Chris MacKnight, MD, MSc, FRCPC, Division of Geriatric Medicine, Dalhousie University, Halifax, NS.
Vascular dementia is common, and currently there is no accepted therapy aimed at the cognitive symptoms. Prevention of further strokes is, of course, well established.1 Evidence is accumulating that the cholinesterase inhibitors, proven therapy in Alzheimer disease (AD), may also be of use in vascular dementia (VaD). This paper will summarize that evidence.

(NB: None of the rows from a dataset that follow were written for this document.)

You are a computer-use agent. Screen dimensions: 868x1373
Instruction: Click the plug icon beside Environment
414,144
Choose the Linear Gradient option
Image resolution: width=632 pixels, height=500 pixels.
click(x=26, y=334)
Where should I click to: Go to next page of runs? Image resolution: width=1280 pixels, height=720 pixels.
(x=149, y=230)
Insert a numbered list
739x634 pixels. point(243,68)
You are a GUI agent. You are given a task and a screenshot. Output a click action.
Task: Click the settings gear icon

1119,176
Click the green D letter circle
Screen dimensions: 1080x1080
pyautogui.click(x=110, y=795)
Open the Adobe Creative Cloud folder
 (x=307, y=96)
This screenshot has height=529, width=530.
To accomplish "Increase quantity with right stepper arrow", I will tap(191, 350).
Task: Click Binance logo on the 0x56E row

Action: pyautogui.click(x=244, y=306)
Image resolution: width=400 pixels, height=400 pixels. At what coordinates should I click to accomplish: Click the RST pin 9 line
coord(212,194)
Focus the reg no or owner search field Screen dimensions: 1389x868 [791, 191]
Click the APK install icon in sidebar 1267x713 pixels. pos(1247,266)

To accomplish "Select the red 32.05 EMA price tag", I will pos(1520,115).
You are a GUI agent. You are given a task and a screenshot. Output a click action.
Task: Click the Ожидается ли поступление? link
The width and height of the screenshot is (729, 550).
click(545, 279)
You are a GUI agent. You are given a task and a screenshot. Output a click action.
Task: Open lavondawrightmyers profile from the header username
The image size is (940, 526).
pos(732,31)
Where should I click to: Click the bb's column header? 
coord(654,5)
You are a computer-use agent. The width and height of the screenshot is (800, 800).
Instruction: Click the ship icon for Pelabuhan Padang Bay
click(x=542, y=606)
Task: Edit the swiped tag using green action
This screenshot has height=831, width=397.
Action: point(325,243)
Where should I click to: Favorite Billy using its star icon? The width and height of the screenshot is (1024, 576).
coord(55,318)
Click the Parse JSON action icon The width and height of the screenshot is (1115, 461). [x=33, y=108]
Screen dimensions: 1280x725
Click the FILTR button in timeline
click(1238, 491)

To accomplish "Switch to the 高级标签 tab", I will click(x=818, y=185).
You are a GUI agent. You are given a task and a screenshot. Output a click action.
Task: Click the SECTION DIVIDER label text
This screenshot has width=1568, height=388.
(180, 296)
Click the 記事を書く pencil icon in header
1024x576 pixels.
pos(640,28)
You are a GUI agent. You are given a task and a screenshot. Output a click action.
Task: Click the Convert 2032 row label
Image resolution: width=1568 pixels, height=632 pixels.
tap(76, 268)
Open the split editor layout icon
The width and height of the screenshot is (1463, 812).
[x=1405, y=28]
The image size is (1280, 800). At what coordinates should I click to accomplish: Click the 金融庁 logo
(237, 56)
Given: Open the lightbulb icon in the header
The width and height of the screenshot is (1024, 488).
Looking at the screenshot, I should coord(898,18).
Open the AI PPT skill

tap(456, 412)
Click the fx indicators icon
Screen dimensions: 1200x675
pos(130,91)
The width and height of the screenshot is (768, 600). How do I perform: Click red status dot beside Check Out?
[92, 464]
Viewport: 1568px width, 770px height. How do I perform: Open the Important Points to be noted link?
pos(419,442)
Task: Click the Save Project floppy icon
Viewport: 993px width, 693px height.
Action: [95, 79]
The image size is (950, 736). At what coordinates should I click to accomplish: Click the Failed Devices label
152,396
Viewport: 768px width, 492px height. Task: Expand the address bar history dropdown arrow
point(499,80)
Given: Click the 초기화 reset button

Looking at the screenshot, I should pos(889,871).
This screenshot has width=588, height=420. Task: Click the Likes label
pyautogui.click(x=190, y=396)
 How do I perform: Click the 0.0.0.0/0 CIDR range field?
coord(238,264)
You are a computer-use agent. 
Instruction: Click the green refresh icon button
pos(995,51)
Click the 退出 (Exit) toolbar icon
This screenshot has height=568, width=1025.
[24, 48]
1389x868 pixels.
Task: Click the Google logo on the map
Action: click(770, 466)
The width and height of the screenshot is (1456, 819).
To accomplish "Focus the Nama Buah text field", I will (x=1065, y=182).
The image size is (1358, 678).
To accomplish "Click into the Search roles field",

Epidemiology of Vascular Dementia
Vascular dementia can be diagnosed when there is a high degree of suspicion that cognitive impairment and stroke are related. Various criteria exist, which unfortunately do not overlap to any great extent, but all share several features.2 These include: the presence of stroke, either clinical or found on neuroimaging; the presence of focal neurologic signs, such as asymmetric power or a positive Babinski response; and a characteristic course, with a sudden onset or stepwise progression. For the highest degree of confidence in the diagnosis, a temporal relationship between the stroke and the dementia is required.
In most surveys of older adults, vascular dementia is the second most common cause of dementia in the community, after AD. In Canada, the prevalence of VaD is 1.5% in people 65 and over, and 5.1% for AD.3 Other surveys have found similar values.